Par ailleurs, même si l’ancien Premier ministre Edouard Philippe a assuré Elisabeth Borne du plein appui de son parti Horizons à la réforme, quel que soit le tempo retenu, le président du groupe Horizons à l’Assemblée Laurent Marcangeli s’est dit inquiet qu’une partie de la société française prenne la méthode évoquée par le président comme une «agression». D’autres membres de la majorité ont exprimé de sérieuses réserves, dont la présidente de l’Assemblée nationale Yaël Braun-Pivet, qui aurait déclaré selon Le Parisien la semaine précédente, lors d’une réunion à l’Elysée : «Si on fait ça, tout le monde va hurler.»

Ajoutant à la confusion, Marlène Schiappa a fait savoir le 18 septembre sur France Info qu’«à ce stade il y a des pistes» et que «toutes les portes sont ouvertes», affirmant qu’«il n’y a pas eu d’annonce» sur la méthode de l’amendement.

Les syndicats refusent de se faire «marcher sur la gueule»

Les hésitations au sein du camp macroniste tiennent à la crainte de se trouver confrontés à un large front du refus, les formations de gauche ayant déjà annoncé qu’elles s’opposeraient fermement à la réforme. De la même manière, Marine Le Pen a annoncé que le Rassemblement national (RN) contesterait une réforme «inopportune, injuste et propre à susciter d’inutiles divisions», tout comme plusieurs représentants de la droite souverainiste, dont Florian Philippot ou Nicolas Dupont-Aignan, qui a dénoncé une «folie».

Outre les forces politiques, le gouvernement peut redouter une mobilisation syndicale d’ampleur, à l’image des manifestations et grèves de la fin 2019. Le secrétaire national de la CFDT, Laurent Berger, a d’ores et déjà annoncé le 18 septembre sur France Inter que la centrale réformiste «s’opposera par tous les moyens» à une réforme des retraites qui passerait par un amendement au PLFSS et n’hésiterait pas à quitter la table des discussions du CNR. Selon lui, le passage en force envisagé par Emmanuel Macron constituerait une «déloyauté» et reviendrait, après avoir appelé à faire barrage au RN en avril, à «marcher sur la gueule» des syndicats.

But de l'exercice:
Relevez tel quel, dans le texte sur la réforme des retraites, le passage qui va de « Ajoutant à la » jusqu'à « méthode de l’amendement. ». Pas besoin de la liste pour faire ce travail.

Liste fournie:

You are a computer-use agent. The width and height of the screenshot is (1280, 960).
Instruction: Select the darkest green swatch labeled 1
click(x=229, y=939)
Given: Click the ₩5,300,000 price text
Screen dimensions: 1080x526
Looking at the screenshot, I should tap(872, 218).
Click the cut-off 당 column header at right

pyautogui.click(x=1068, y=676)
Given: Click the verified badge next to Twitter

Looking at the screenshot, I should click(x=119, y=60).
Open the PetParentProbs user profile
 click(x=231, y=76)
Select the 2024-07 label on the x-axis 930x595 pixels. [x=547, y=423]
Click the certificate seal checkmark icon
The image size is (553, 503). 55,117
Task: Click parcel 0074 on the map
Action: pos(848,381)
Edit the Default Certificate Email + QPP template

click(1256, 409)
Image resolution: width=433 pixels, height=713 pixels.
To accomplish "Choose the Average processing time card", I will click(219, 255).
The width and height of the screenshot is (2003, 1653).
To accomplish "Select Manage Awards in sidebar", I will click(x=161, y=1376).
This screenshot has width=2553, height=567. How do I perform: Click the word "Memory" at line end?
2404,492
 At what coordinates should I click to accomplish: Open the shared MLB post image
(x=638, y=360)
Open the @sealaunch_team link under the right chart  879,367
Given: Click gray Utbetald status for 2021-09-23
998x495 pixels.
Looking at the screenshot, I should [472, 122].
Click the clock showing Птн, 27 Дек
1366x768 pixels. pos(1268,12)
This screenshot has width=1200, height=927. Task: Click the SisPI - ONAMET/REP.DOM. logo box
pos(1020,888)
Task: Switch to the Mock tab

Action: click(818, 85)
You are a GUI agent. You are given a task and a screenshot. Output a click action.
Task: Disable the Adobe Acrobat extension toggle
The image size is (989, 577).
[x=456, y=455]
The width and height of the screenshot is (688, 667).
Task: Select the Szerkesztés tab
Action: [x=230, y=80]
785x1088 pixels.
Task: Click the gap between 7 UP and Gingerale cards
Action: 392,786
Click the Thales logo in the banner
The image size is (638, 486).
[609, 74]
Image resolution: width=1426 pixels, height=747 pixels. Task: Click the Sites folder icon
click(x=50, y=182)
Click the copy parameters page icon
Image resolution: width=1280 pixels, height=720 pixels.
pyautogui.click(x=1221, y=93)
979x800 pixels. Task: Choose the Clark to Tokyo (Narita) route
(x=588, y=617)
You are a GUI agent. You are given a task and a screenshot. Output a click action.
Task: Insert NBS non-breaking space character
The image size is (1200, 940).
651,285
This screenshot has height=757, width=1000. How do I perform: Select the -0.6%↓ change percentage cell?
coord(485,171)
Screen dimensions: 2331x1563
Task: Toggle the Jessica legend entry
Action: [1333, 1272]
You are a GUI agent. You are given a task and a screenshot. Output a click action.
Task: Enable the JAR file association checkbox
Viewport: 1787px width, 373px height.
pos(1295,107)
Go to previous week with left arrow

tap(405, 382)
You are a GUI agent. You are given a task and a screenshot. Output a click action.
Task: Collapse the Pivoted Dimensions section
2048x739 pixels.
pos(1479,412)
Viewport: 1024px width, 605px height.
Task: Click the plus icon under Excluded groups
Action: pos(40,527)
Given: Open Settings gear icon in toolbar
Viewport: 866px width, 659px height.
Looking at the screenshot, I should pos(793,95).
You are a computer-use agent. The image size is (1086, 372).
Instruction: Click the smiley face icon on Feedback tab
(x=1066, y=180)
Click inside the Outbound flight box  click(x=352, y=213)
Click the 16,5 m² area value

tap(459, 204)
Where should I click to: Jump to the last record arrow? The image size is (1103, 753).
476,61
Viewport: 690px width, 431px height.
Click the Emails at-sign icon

Corrigé:
Ajoutant à la confusion, Marlène Schiappa a fait savoir le 18 septembre sur France Info qu’«à ce stade il y a des pistes» et que «toutes les portes sont ouvertes», affirmant qu’«il n’y a pas eu d’annonce» sur la méthode de l’amendement.